- **Source records**:

§

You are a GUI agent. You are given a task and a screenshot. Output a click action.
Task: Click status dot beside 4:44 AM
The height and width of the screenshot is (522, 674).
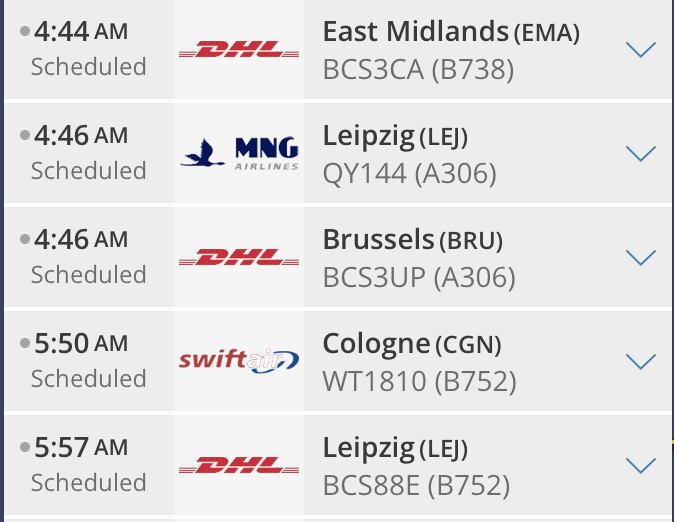coord(25,31)
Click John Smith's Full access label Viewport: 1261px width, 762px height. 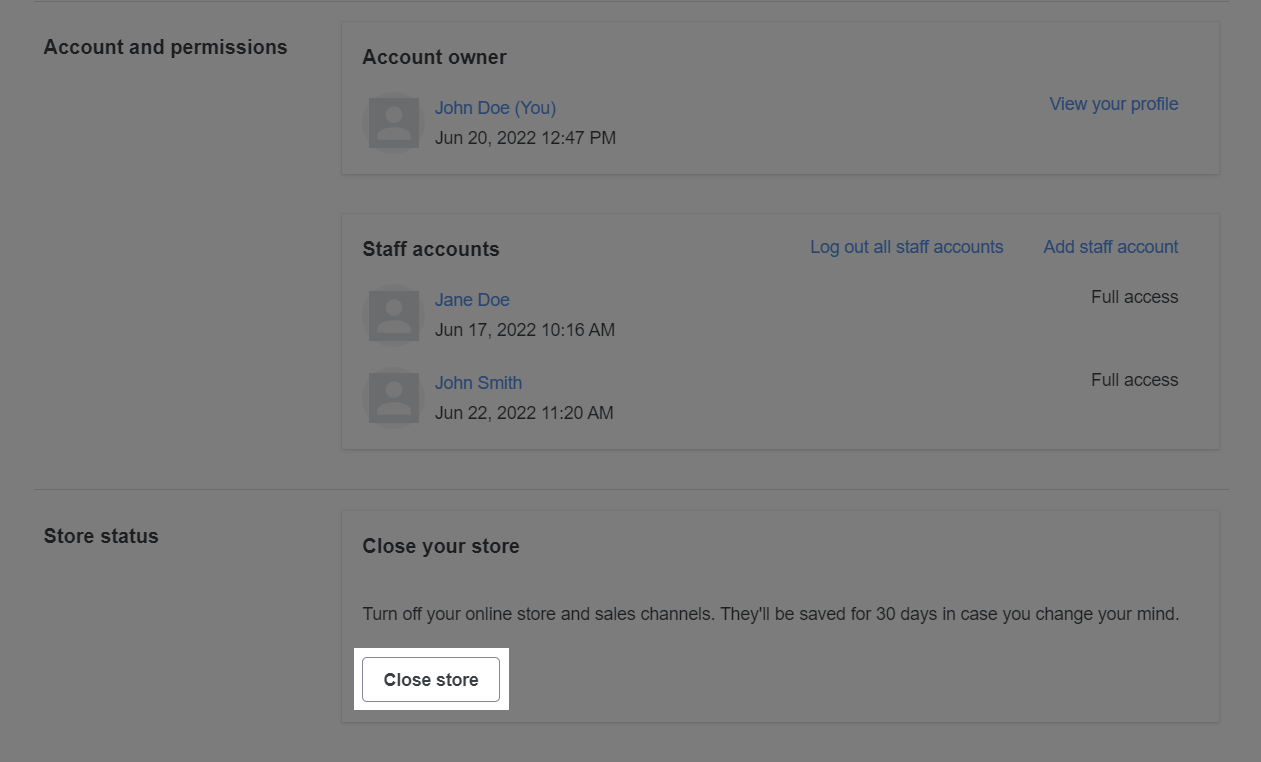coord(1134,380)
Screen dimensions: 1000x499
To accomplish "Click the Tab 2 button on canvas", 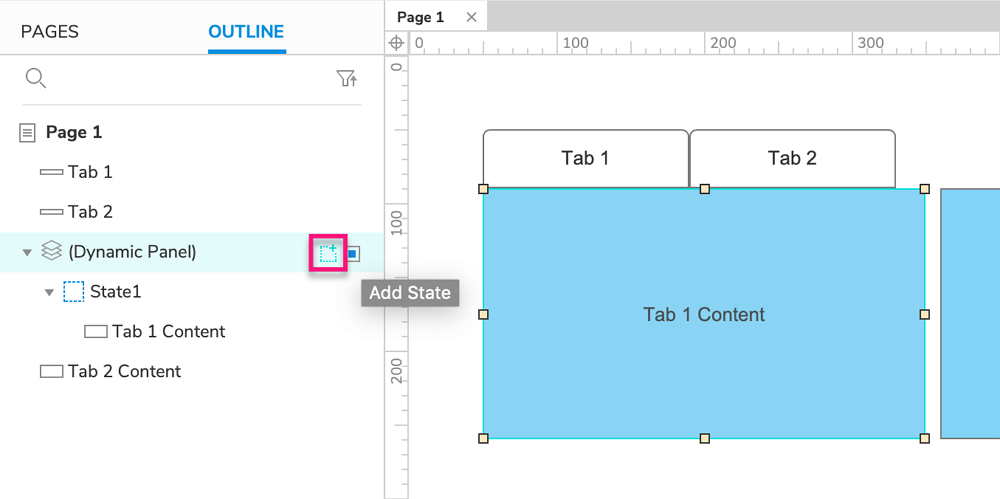I will tap(792, 158).
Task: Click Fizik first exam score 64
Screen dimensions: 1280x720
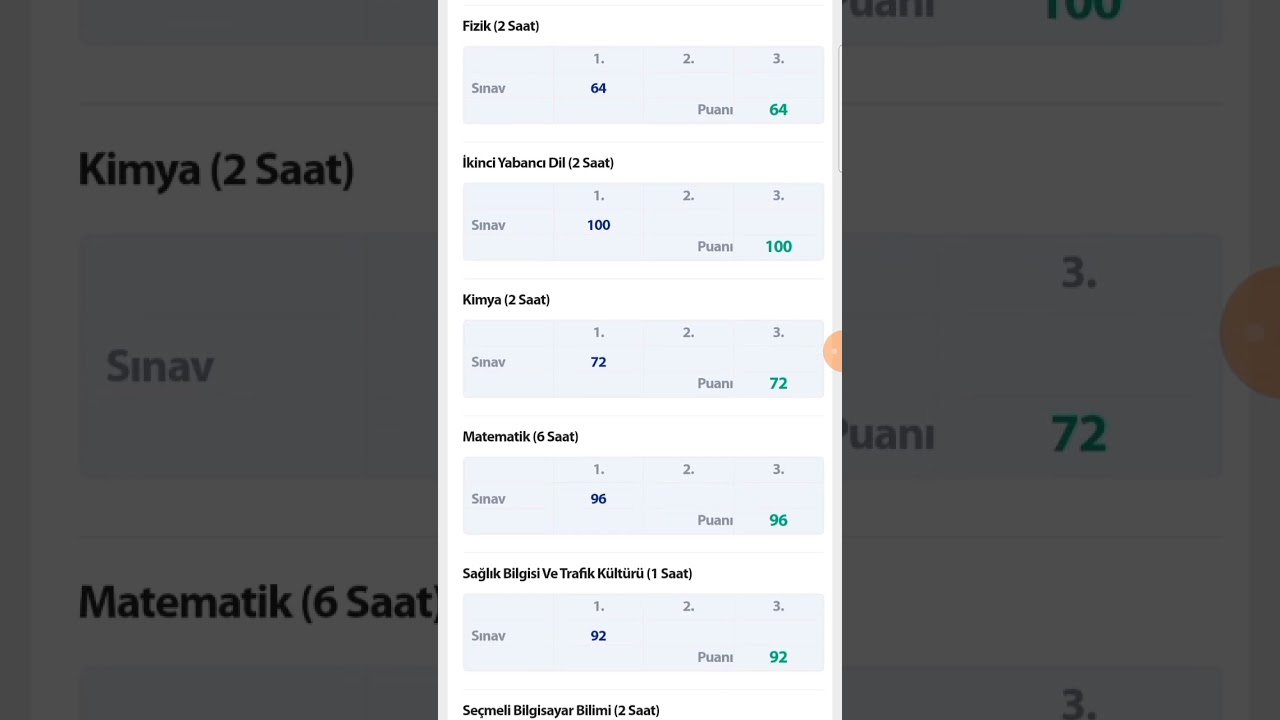Action: [x=598, y=88]
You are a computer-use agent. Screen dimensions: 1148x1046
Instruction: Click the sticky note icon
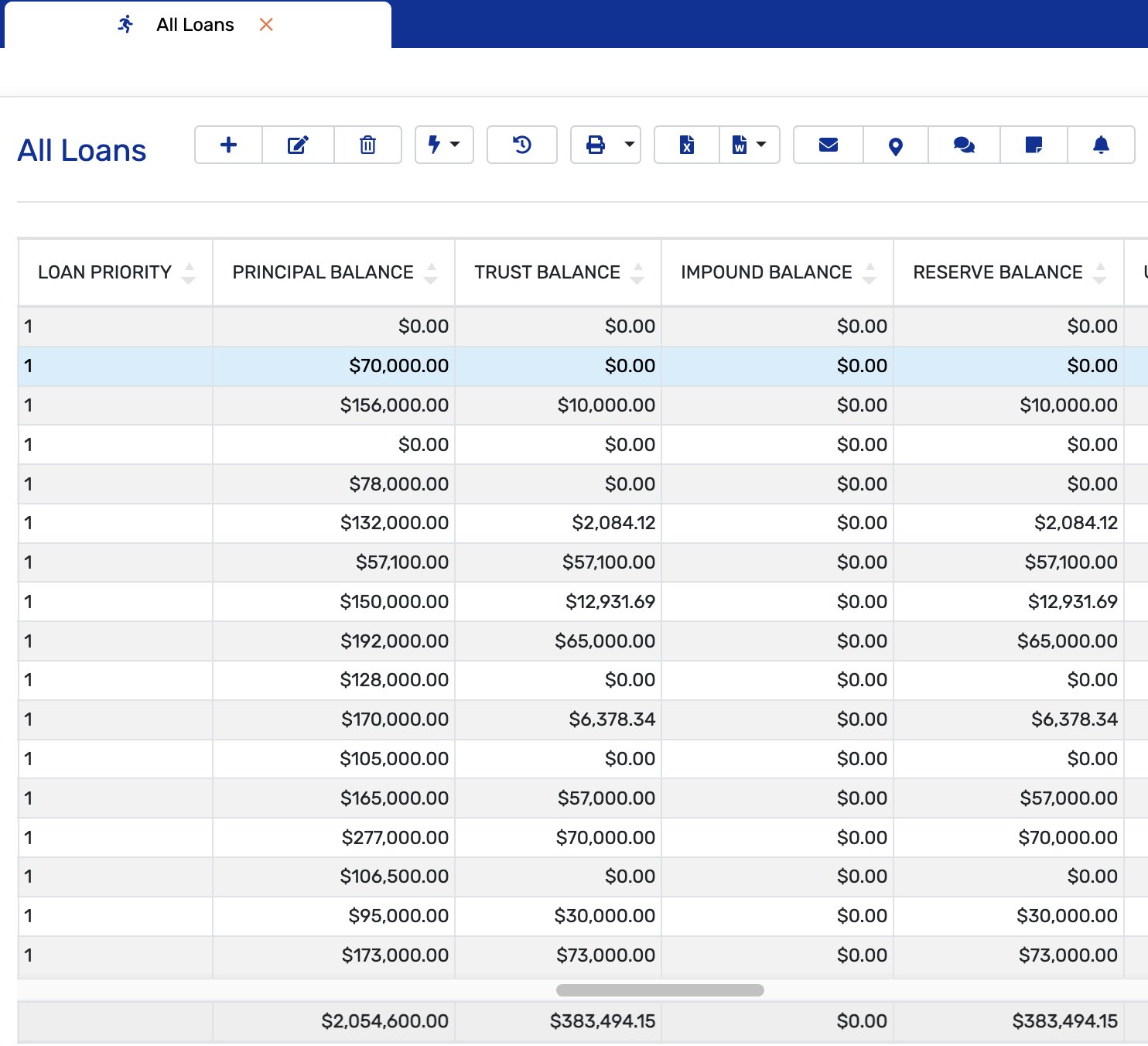1032,144
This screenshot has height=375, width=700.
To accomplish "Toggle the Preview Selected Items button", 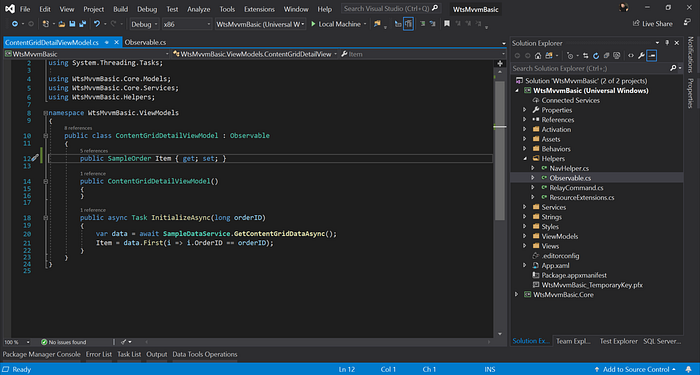I will click(652, 56).
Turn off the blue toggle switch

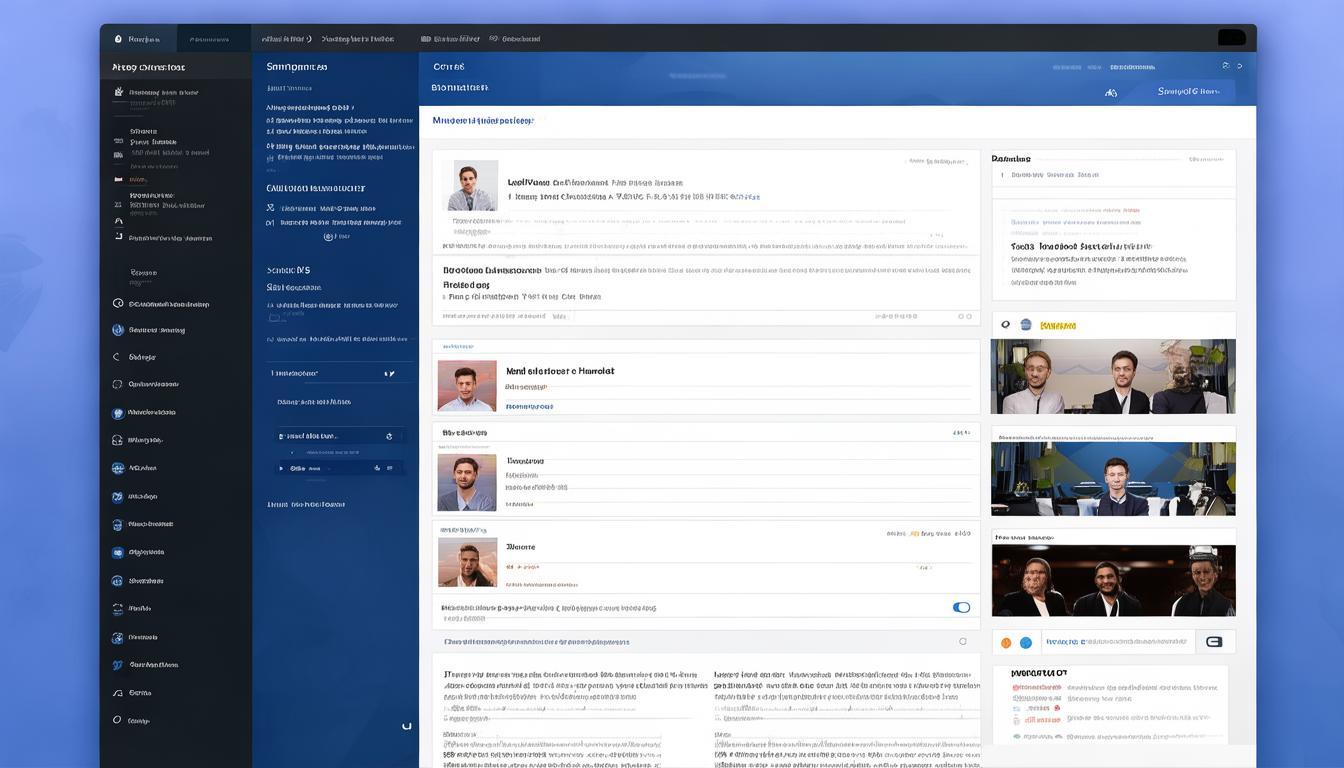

§

- **Task details**: Report all lines of the data that include the word "agent".

- **Expected answer**:
You are a GUI agent. You are given a task and a screenshot. Output a click action.
You are a computer-use agent. Screen dimensions: 1148x1046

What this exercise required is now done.